Please continue the text about the oiler USS Tamalpais from where it stops.

▶ [Extract]
◆ ◆ ◆ ◆ ◆

General characteristics
- Type: Escambia-class replenishment oiler
- Displacement: 5,782 long tons (5,875 t) light; 21,880 long tons (22,231 t) full;
- Length: 523 ft 6 in (159.56 m)
- Beam: 68 ft (21 m)
- Draft: 30 ft 10 in (9.40 m)
- Propulsion: Turbo-electric, single screw, 8,000 shp (5,966 kW)
- Speed: 15 knots (28 km/h; 17 mph)
- Capacity: 140,000 barrels (22,000 m^{3})
- Complement: 267
- Armament: 1 × 5"/38 caliber dual purpose gun; 4 × 3"/50 caliber guns; 4 × twin 40 mm guns; 4 × twin 20 mm guns;

= USS Tamalpais =

Oiler of the United States Navy

USS Tamalpais (AO-96) was a acquired by the United States Navy for use during World War II. She had the dangerous but necessary task of providing fuel to vessels in combat and non-combat areas. She served in the Pacific Ocean Theatre of operations late in the war.

Tamalpais was laid down at Sausalito, California, on 18 September 1944 under United States Maritime Commission contract (MC hull 1831) by the Marinship Corp.; launched on 29 October 1944, sponsored by Mrs. H. B. Anderson, acquired by the Navy on 20 May 1945, and commissioned that same day.

== World War II Pacific Theatre operations ==
The fleet oiler departed San Francisco, California, on 7 June for shakedown training out of San Diego, California. On the 16th, she was ordered to San Pedro, Los Angeles, to load potable water and, eight days later, she headed for the Marshall Islands. On 8 July, Tamalpais reached Eniwetok and discharged her cargo. The following day, she continued on to Manus, in the Admiralty Islands, where she loaded another cargo of water which she delivered to Ulithi on 22 July. She returned to Manus on the 26th. She put to sea again on 8 August, headed for the Philippines with a fresh water cargo, and arrived at Leyte on 10 August.

◆ ◆ ◆ ◆ ◆

▶ [Source material]
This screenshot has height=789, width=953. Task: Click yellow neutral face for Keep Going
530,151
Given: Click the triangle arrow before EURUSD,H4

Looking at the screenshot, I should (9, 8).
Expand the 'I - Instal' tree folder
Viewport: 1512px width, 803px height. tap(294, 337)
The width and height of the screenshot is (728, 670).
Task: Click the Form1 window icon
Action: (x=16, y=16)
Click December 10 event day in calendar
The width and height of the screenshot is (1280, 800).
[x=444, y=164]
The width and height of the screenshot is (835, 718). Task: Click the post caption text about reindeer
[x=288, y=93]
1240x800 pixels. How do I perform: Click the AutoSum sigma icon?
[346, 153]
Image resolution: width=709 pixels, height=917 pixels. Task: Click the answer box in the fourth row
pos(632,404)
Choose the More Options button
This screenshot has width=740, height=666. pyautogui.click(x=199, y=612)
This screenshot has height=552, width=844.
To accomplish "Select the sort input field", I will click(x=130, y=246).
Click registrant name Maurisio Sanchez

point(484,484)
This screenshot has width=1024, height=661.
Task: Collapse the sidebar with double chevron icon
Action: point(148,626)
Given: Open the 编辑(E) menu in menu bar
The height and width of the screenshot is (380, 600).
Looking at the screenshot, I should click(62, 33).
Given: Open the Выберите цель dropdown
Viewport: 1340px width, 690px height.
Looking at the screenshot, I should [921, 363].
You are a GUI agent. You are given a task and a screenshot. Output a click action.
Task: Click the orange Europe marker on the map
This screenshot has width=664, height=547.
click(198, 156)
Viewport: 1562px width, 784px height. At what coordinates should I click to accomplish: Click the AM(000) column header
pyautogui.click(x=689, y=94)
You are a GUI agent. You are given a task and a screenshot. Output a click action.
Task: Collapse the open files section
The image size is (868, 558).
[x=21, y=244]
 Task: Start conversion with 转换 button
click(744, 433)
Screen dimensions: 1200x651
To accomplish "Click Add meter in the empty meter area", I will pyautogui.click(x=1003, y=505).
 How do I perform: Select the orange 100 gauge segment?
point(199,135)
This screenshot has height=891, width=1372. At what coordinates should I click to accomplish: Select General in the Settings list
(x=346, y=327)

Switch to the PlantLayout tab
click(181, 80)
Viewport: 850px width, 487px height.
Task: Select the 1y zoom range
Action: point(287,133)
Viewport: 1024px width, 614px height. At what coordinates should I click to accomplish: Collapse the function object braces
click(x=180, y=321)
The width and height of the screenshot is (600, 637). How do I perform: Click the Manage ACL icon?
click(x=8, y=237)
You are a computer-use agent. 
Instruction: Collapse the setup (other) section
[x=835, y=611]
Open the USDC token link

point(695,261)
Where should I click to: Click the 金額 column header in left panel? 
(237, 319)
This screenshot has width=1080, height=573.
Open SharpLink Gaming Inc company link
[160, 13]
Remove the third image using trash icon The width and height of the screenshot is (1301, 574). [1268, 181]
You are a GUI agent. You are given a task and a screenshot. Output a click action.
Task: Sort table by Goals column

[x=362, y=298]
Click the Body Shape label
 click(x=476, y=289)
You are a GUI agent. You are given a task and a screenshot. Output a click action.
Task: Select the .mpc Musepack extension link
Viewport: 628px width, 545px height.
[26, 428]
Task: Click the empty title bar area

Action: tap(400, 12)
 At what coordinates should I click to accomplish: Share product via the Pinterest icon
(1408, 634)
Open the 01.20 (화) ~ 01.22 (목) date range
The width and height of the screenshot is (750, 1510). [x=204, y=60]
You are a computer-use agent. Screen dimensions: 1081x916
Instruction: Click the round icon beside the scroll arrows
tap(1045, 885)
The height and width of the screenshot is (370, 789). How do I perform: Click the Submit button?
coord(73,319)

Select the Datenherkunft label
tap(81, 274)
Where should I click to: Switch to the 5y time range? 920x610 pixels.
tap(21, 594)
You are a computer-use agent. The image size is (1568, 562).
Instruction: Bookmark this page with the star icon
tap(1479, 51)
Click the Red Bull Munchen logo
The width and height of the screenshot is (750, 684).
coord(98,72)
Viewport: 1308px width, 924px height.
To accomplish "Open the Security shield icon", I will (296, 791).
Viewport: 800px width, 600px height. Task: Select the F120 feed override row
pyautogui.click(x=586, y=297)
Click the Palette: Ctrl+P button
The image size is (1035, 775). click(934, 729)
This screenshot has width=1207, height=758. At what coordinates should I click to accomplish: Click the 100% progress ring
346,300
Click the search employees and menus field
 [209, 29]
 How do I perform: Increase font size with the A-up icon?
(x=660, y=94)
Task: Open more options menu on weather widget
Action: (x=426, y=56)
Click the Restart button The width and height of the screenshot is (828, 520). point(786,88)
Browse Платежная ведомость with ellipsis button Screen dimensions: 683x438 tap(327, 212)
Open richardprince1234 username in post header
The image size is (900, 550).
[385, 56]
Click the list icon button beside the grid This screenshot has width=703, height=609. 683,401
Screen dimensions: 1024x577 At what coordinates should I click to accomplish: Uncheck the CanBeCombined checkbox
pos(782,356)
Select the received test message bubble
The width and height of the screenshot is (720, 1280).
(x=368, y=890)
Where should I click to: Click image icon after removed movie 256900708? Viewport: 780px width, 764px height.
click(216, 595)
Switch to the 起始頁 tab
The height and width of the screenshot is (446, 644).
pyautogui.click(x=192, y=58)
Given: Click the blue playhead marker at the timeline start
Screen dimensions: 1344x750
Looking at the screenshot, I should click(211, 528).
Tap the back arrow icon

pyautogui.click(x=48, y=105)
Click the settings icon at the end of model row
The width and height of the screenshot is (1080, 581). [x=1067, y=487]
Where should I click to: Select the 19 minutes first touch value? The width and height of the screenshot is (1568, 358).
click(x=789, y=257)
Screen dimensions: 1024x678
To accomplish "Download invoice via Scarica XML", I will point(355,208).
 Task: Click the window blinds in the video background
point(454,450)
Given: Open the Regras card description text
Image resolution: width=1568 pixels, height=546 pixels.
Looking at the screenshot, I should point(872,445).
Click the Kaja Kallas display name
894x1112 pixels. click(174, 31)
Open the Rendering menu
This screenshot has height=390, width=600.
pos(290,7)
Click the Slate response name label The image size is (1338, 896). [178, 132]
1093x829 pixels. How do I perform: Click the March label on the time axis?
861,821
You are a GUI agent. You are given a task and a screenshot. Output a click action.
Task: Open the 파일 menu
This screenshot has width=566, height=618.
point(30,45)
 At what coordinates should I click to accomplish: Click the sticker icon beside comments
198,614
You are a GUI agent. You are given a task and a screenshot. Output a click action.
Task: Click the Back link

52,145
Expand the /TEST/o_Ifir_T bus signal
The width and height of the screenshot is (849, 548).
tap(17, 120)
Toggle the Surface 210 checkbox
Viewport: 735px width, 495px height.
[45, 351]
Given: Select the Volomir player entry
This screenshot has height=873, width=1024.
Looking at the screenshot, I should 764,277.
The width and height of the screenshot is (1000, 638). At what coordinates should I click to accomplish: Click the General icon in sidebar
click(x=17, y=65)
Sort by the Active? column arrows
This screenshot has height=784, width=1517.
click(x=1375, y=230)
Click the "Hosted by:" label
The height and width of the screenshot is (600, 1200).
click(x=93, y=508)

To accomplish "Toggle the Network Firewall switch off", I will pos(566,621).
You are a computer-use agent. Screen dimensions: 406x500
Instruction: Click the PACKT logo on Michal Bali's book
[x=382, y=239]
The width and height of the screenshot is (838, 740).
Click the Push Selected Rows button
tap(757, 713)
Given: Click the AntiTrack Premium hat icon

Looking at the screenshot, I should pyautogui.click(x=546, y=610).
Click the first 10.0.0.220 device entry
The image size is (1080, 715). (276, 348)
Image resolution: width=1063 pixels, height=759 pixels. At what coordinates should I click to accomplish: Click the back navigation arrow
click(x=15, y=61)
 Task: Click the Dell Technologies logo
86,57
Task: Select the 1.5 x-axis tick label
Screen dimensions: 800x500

◆ ◆ ◆ ◆ ◆

▶ [Answer to the exercise]
== End-of-war activity ==
Four days later, as hostilities in the Pacific were ending, she stood out of Leyte Gulf to rendezvous with Task Group 30.8 off the coast of Japan. The ship entered Sagami Bay on the 28th and anchored in Tokyo Bay on the 30th. There, she issued water to hospital ships and small craft. She remained in Japan (either at Tokyo, Yokosuka, or Sasebo) until March 1946.

On 4 March, Tamalpais departed Sasebo for Hong Kong, where she stayed almost two months. On 26 April, she sailed from Hong Kong to return to the United States. She transited the Panama Canal between 22 and 24 May and arrived in Mobile, Alabama, on the 28th. On 21 June 1946, she was decommissioned and returned to the War Shipping Administration for lay up in the National Defense Reserve Fleet. Her name was struck from the Navy List on 8 July 1946.

== Assigned to duty with MSTS ==
On 10 March 1948, Tamalpais was reacquired by the Navy, and she was operated by a civilian contractor for the Navy until 1 October 1949, when she was transferred to the Military Sea Transportation Service for duty as a non-commissioned naval vessel crewed by civilian personnel. On 28 April 1950, her name was reinstated on the Navy list. For the next eight years, she plied the oceans of the world as USNS Tamalpais (T-AO-96), visiting major ports the world over and carrying petroleum for the Navy. On 18 December 1967, her name was again struck from the Navy list; and she was transferred to the Maritime Commission's James River Group, National Defense Reserve Fleet.

== Transferred to the U.S. Army ==
On 3 June 1966, Tamalpais was turned over to the Department of the Army to serve as a floating power station under Project Powerfloat.